GPs should identify medicines with the higher risk of unwanted side effects and stop treatment if appropriate to help cut down on polypharmacy, according to guidelines released on Thursday.
The draft guidance – NICE’s first on multimorbidity – begins by notifying GPs that the evidence for its regular guidelines for single conditions is ‘regularly drawn from people without multimorbidity’.
It advises GPs to think carefully about the risks and benefits of applying individual treatments recommended in other sets of its own guidance to patients with multimorbidity.
It says the multimorbidity guidance – unique in that it recommends when to stop treatment as well as start it – will help GPs ‘put patients at the heart of the decisions about their care’.
Patients with frailty or those prescribed multiple regular medicines are among the groups of patients who should be given a ‘tailored approach to care’ with an individualised management plan, the guidelines say.
This should detail their health needs, how their quality of life could be improved by reducing their treatment burden and how the person’s health conditions and treatments interact with each other.
GP should identify patients with multimorbidity who could benefit from tailored care opportunistically during routine care and proactively using electronic health records, NICE said.
It is recommended that any patient prescribed 15 or more regular medicines should be given a tailored plan, as they have the highest risk of experiencing adverse events from drug interactions.

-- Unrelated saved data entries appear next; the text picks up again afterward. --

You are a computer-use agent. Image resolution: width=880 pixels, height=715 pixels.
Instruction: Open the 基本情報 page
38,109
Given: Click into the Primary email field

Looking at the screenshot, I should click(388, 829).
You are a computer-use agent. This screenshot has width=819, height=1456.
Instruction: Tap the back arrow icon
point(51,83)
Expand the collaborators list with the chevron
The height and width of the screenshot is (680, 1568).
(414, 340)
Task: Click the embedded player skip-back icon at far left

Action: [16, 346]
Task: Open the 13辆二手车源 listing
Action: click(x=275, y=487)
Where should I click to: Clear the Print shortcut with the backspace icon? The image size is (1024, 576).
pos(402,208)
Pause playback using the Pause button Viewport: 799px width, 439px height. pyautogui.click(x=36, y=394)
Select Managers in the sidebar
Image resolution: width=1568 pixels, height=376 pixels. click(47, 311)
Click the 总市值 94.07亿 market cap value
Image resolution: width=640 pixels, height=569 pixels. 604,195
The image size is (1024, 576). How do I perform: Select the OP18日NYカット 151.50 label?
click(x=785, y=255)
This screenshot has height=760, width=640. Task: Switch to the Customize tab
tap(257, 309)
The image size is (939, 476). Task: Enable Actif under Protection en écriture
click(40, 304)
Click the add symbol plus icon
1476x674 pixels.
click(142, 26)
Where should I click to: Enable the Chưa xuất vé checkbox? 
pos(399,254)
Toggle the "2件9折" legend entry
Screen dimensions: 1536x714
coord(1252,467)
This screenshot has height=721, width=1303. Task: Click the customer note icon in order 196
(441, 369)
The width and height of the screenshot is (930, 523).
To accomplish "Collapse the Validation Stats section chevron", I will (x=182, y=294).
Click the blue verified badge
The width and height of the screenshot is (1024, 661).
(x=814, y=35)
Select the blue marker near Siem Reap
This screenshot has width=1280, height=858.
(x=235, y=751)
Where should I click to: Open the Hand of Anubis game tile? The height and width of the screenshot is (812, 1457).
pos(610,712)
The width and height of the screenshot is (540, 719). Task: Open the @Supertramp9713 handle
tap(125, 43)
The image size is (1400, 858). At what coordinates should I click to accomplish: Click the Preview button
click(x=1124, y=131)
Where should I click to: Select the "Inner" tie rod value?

GPs are also advised to consider the approach with patients who are prescribed 10 to 14 regular medicines or are prescribed fewer than 10 but are deemed to be at particular risk of adverse events.
Frailty should be identified using a walking gait speed test, self-reported health status, or by inferring gait speed informally – such as by assessing how long it takes a patient to walk to the waiting room or answer their door.
A patient’s preferences and priorities – such as extending life, playing an active role in family life, undertaking paid or voluntary work, or preventing specific outcomes – should be established and taken into account when considering stopping or changing a multimorbid patient’s treaments.
If a patient is unsure of any benefits a treatment they are taking is having, or if they are experiencing harm as a result, GPs should discuss reducing or stopping the treatment.
A screening tool such as the STOPP/START tool could also be used to identify medicine-related safety concerns when reviewing medicines and other treatments.
GPs should keep in mind other medicines or non-pharmacological treatments that might be started as well as those that might be stopped.
Former GP Professor David Haslam, chairman of NICE, said: ‘When working with patients, healthcare professionals should use their judgement when deciding treatments or services appropriate to someone with more than one long-term health condition. It is important to balance the evidence for benefit with the potential harm of treatment for the individual, and take into account the preferences and wishes of the person themselves.’
Professor Bruce Guthrie, a professor of primary care who chaired the group developing the guideline, said: ‘General practice and other generalist services, like care of the elderly, have a crucial role in co-ordinating care through a person-centred rather than disease-focused perspective. The new draft guideline emphasises the importance of this perspective.’
NICE’s draft guidance on multimorbidity is open for consultation until 12 May. The finalised guidance is due for release this September.